In a perfect world, everyone would be playing 100% for themselves and trying to maximize their winrate and not caring about who the money they win comes from. That's the only way a game can be 100% legit.
In the real world, there's various levels of team play/collusion/whatever you want to call it going on, and if we tried to police all of it, we wouldn't have a game.
Checking it down once HU between friends is EXTREMELY common in most casinos and for the most part, nobody cares. It changes GTO play significantly in 3 way pots, to the advantage of the people who check it down, and it often does lead to adjustments that are unfair to the third player in the pot. But there's essentially nothing you can do about it beyond splitting up the players in question, and for the most part casino staff aren't even willing to do that because they don't understand that softplaying/checking it down is a form of cheating.

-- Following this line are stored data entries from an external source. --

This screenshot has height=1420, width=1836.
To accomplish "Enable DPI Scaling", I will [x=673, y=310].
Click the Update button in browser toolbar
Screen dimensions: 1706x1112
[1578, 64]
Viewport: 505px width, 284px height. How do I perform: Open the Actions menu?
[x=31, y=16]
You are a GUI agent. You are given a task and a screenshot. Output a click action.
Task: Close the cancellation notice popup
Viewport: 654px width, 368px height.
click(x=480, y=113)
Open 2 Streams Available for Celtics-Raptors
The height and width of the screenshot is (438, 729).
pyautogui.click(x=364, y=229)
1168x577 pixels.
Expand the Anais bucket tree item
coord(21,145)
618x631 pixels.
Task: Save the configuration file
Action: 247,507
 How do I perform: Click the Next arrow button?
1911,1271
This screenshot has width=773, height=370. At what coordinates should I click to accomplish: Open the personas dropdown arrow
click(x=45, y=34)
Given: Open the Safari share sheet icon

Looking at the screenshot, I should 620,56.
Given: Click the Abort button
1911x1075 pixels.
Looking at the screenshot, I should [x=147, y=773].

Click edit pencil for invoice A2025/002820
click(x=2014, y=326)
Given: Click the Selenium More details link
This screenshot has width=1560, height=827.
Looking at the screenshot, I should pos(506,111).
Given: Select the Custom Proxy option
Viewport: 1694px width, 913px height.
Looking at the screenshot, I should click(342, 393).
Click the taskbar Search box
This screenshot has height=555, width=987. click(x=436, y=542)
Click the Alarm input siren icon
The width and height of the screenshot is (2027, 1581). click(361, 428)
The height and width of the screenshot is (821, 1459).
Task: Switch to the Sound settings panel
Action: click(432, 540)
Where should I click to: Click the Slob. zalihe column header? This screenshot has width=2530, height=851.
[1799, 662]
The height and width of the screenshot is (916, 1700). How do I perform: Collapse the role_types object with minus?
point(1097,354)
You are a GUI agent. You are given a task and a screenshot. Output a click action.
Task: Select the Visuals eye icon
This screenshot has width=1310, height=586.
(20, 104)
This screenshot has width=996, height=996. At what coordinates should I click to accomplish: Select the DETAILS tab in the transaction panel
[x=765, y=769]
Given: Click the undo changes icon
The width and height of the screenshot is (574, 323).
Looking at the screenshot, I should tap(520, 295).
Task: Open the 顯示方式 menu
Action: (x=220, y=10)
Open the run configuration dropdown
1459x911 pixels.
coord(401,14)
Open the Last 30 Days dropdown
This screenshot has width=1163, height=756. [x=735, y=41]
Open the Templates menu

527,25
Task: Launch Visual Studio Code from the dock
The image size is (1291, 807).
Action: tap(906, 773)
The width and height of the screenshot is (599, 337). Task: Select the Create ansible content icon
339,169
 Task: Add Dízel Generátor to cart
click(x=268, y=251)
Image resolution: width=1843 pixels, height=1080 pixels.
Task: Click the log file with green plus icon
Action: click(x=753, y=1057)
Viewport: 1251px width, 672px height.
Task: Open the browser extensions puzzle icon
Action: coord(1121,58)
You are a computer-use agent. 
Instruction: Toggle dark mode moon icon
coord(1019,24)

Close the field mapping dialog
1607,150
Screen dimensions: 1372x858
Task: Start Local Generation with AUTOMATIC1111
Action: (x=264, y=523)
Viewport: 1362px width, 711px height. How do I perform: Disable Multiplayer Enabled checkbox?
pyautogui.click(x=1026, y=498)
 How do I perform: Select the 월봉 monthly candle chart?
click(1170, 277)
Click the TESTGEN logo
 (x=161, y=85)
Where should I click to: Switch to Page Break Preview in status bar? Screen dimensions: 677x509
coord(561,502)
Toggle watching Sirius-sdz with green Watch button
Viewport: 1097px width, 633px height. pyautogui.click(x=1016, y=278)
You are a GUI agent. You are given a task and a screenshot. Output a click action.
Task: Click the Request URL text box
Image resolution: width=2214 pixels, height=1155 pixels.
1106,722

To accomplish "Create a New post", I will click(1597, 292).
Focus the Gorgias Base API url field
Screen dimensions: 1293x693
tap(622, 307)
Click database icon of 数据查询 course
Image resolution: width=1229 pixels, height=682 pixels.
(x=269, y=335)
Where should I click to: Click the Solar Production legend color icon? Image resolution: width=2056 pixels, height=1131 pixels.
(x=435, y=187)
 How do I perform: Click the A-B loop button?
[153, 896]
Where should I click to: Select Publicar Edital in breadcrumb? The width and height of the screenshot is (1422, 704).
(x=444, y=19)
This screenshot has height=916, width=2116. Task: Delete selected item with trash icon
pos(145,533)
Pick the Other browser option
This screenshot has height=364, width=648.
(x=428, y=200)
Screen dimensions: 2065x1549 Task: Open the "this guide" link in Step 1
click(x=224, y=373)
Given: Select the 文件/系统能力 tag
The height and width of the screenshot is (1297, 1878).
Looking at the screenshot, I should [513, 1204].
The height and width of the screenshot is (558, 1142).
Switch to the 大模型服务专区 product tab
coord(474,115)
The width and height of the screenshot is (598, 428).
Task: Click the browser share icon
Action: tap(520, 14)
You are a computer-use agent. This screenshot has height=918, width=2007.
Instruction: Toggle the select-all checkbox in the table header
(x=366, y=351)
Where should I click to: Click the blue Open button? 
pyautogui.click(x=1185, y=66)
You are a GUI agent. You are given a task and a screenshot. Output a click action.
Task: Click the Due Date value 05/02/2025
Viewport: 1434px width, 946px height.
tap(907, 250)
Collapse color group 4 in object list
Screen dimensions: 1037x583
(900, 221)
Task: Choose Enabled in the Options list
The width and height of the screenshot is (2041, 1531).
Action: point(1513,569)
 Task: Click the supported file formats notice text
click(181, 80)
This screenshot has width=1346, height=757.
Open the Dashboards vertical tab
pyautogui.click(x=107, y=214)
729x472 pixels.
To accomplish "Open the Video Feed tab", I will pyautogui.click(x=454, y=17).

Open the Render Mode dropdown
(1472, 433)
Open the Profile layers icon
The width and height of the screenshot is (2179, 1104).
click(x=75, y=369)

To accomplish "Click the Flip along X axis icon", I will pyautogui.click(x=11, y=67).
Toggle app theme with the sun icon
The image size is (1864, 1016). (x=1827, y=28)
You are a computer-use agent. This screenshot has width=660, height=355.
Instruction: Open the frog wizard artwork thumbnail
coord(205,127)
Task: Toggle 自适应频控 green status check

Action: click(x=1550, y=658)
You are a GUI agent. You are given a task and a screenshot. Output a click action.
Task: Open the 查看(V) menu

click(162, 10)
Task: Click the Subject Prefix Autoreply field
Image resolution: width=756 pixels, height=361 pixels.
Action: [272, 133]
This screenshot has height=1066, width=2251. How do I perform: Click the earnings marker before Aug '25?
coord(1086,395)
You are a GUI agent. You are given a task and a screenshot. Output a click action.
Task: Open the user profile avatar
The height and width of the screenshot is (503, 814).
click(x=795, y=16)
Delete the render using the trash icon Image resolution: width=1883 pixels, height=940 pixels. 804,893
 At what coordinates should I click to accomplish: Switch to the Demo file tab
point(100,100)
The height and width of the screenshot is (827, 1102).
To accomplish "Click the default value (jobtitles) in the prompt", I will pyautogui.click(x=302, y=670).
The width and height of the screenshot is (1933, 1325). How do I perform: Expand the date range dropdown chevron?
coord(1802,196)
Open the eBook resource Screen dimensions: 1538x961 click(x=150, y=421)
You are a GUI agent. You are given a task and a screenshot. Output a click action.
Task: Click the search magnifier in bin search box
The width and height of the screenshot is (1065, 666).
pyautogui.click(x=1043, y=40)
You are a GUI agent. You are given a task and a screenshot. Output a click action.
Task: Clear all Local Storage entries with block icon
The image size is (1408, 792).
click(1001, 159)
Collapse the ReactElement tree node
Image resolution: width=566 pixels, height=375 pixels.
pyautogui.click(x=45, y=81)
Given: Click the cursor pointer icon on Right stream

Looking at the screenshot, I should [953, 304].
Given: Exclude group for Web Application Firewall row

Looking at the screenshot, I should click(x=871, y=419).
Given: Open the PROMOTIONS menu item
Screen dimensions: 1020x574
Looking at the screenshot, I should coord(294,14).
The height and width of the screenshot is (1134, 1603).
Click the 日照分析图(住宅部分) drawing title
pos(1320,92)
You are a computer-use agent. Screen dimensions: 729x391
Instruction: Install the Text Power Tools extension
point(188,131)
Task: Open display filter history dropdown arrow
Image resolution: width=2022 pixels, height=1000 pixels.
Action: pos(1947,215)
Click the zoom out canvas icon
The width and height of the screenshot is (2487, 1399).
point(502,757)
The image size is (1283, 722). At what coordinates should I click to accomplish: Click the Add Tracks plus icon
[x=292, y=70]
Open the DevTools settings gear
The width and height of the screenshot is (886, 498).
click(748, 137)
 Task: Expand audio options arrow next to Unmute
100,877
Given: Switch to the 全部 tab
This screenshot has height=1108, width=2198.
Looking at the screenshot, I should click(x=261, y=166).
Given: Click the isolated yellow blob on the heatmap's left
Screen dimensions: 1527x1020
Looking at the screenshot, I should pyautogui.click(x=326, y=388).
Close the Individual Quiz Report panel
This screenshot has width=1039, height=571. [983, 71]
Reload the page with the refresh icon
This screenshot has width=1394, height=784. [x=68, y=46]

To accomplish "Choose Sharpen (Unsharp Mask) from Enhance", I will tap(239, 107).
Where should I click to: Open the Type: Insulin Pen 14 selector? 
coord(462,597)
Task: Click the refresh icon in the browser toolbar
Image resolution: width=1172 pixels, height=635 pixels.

Here's another example of something super common among friends:
Example: Friend 1 bets the river, Friend 2 has the nuts next in and calls, you overcall (but wouldn't have called a raise). This kind of **** happens ALL the time. I've played hands more than once where someone has asked why Friend 2 just called with the nuts and the response was something like "Of course I just call! I don't want his (Friend 2) money!"
And if you complain about something like that to the floor and try to explain that it's collusion, chances are super high they'll just say "Friend 2, please don't do that anymore!" and then the game will continue so he can keep doing it all he wants.
Can you imagine a floor trying to tell a player that he has to try to win everyone else's money equally and that he can't favor his friends?
The point is, no game is ever 100% straight up, cheating happens, and a lot of the people cheating don't even know they're cheating. To protect your money and your mental health, you just need to pay attention, let the minor stuff slide, and if you see stuff that you think materially hurts you or other players at the table, you have to think about what you're going to do about it. Unfortunately there often aren't really any good solutions.
BTW, afaik, most casinos don't have rules against swapping action at the table or disclosing it, so they pretty much implicitly allow this kind of bull****.